- [TASK SET]
(1) From the passage about the potter Koie, extract the part that opens with the words containing "Despite still having" and closes with "his own life.".
(2) Answer these questions using the passage about the potter Koie:
(a) In what year did the writer first meet Koie at his Tokoname studio?
(b) At what temperature was the gas kiln door opened to remove the black teabowls?
(c) How many pots did Koie produce during his 20 days of work for the exhibition?

- [TEXT TO READ]
-- begin --

Koie’s creative leaps have taken him to the top of the Japanese ceramic world and also his influential international position, driven by his powerful personality and toughness. He has always challenged ceramic conventions, questioning ‘Why?’ or ‘Why not?’ or just saying ‘No’ to these unwritten codes.


Having trained as a potter in Japan, I first met Koie at his Tokoname studio in 1984 and was subsequently invited to visit his new studio on a number of occasions when he generously let me use clays, glazes and kilns for my own exhibitions. He was always experimenting with newly dug clays from the mountains, every process was in flux and change and the door of a roaring gas kiln was opened at 1240 degrees centigrade to remove ‘hikidashi’ black teabowls. Sometimes it felt like walking on thin ice.


Despite still having three solo exhibitions a month in Japan, Koie relished the opportunity to make this exhibition for Galerie Besson at the Leach Pottery. New to Cornwall and its landscapes, the ancient stone culture, dry stone walls, tin mines and the artistic heritage of St. Ives, Koie worked non-stop for 20 days, produced 250 pots and took on the challenge of soda firing for the first time. His involvement with clay was intuitive and the fluid ceramics made courtesy of the Leach Pottery are both soft and sharp, like the man himself. His advice to students ‘if you can make pottery your own, it will be yours for life’ is clearly followed in his own life.

-- end --

[Records]
-- begin --

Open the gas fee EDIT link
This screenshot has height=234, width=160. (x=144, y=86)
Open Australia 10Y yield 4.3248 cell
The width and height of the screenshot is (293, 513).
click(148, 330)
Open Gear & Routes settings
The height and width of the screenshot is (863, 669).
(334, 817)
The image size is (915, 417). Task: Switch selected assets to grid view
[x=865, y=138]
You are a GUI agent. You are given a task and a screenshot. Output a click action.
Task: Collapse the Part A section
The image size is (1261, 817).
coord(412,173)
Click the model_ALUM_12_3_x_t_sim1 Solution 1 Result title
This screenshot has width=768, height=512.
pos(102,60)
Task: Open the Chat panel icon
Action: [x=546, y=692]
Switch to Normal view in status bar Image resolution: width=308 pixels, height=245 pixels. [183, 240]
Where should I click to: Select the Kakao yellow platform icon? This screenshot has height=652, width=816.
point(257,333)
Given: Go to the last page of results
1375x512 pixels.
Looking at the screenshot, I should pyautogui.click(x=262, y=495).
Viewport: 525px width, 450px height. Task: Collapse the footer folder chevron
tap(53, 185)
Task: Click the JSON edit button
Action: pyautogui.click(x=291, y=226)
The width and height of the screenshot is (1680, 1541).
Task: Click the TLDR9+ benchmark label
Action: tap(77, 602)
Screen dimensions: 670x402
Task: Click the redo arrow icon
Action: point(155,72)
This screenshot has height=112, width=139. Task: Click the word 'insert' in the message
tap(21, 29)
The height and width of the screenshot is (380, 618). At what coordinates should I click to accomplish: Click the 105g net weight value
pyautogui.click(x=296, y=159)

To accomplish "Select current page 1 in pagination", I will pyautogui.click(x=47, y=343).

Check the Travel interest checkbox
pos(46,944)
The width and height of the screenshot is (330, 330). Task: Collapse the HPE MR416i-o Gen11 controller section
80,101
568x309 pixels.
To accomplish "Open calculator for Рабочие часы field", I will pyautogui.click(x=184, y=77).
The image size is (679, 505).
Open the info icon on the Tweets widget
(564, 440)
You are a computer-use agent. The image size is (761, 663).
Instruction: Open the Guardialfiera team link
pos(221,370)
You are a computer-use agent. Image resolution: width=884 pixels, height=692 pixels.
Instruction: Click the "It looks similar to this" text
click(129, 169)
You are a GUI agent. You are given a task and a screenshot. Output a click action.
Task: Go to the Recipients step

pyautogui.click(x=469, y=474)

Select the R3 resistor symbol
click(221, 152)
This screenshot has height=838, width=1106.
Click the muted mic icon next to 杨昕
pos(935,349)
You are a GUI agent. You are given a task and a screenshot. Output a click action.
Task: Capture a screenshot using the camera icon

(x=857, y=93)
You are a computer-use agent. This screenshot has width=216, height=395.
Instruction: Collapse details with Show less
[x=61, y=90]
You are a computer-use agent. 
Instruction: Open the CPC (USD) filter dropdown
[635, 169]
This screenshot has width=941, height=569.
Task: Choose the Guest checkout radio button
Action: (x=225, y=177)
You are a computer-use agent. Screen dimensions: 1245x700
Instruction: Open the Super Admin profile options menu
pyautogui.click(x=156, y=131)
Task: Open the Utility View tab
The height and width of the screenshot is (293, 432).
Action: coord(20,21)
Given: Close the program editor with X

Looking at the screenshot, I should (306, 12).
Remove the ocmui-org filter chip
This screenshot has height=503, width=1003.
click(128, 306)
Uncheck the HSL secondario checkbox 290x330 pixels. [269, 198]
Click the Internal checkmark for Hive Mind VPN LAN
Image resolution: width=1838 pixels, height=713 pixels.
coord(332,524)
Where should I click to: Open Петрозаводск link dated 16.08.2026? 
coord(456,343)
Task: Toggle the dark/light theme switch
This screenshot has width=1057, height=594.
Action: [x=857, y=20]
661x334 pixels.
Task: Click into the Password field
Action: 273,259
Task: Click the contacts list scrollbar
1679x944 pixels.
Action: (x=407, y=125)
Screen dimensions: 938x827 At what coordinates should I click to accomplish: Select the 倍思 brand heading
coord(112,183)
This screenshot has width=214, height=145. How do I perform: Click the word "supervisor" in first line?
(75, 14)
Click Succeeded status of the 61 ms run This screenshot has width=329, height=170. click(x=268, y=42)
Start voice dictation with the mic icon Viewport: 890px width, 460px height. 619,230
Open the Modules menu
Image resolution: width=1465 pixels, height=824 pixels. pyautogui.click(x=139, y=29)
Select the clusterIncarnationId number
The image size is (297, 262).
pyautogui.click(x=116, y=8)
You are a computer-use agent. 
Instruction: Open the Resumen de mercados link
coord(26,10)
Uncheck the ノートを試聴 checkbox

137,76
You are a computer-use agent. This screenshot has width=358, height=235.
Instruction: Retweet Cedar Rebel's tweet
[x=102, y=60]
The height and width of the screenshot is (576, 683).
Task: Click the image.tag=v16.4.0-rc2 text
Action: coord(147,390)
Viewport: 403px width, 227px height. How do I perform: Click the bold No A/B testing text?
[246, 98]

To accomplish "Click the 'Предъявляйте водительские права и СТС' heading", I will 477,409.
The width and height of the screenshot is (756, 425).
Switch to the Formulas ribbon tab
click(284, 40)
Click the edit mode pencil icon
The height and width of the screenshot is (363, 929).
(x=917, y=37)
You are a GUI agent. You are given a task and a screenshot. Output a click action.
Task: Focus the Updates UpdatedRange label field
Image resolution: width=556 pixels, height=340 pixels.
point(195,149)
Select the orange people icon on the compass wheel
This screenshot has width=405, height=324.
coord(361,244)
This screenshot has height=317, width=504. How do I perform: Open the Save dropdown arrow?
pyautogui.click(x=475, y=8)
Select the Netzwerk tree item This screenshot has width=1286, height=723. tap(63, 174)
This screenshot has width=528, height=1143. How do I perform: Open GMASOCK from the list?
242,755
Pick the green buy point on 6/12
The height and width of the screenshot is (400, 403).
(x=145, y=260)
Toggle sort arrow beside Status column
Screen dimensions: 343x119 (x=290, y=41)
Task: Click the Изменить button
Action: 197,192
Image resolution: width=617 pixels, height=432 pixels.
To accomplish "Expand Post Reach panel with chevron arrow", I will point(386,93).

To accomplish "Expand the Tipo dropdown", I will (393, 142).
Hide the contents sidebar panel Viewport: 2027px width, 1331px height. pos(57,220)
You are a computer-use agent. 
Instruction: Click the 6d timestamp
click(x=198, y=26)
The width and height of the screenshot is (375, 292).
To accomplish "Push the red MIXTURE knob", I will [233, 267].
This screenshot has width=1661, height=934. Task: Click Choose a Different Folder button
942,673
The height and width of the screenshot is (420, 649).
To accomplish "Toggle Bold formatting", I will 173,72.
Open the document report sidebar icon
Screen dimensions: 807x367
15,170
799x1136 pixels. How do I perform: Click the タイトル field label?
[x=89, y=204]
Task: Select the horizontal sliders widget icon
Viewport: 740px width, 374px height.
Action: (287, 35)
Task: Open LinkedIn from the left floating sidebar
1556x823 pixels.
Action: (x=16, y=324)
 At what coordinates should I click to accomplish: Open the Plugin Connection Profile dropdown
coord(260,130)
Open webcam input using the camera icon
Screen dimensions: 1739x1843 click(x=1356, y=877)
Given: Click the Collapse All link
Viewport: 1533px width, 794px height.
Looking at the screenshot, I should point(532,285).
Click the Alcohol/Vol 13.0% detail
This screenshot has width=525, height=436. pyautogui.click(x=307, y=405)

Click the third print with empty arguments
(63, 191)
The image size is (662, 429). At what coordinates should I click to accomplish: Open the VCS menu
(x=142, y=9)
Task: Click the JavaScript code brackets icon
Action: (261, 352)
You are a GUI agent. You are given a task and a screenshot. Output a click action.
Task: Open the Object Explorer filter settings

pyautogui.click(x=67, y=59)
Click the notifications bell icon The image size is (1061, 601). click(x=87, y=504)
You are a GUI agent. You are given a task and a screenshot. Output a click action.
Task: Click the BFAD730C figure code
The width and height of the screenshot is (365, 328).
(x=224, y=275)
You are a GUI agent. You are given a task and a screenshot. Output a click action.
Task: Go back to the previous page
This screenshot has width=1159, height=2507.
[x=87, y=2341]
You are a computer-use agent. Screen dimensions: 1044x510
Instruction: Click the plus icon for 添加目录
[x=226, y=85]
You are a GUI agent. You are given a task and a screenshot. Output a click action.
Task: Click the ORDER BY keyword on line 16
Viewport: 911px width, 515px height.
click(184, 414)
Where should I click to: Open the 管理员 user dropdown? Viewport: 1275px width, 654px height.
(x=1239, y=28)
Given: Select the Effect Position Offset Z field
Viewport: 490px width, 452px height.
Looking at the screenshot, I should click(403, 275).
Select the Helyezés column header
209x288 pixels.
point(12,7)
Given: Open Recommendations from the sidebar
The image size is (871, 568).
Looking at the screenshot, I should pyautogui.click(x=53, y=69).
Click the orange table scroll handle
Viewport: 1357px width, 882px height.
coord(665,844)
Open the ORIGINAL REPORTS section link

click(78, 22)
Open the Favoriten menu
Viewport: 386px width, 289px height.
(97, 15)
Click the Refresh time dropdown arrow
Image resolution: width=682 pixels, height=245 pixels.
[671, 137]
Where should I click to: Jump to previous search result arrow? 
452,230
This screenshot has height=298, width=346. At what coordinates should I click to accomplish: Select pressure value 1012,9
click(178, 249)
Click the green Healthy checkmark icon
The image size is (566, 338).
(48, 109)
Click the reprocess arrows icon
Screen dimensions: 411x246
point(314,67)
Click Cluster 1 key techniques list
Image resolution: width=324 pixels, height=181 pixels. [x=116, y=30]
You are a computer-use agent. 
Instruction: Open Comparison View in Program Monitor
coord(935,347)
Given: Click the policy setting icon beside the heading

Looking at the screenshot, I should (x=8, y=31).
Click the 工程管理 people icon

-- end --

- [ANSWERS BELOW]
(1)
Despite still having three solo exhibitions a month in Japan, Koie relished the opportunity to make this exhibition for Galerie Besson at the Leach Pottery. New to Cornwall and its landscapes, the ancient stone culture, dry stone walls, tin mines and the artistic heritage of St. Ives, Koie worked non-stop for 20 days, produced 250 pots and took on the challenge of soda firing for the first time. His involvement with clay was intuitive and the fluid ceramics made courtesy of the Leach Pottery are both soft and sharp, like the man himself. His advice to students ‘if you can make pottery your own, it will be yours for life’ is clearly followed in his own life.

(2)
(a) 1984
(b) 1240 degrees centigrade
(c) 250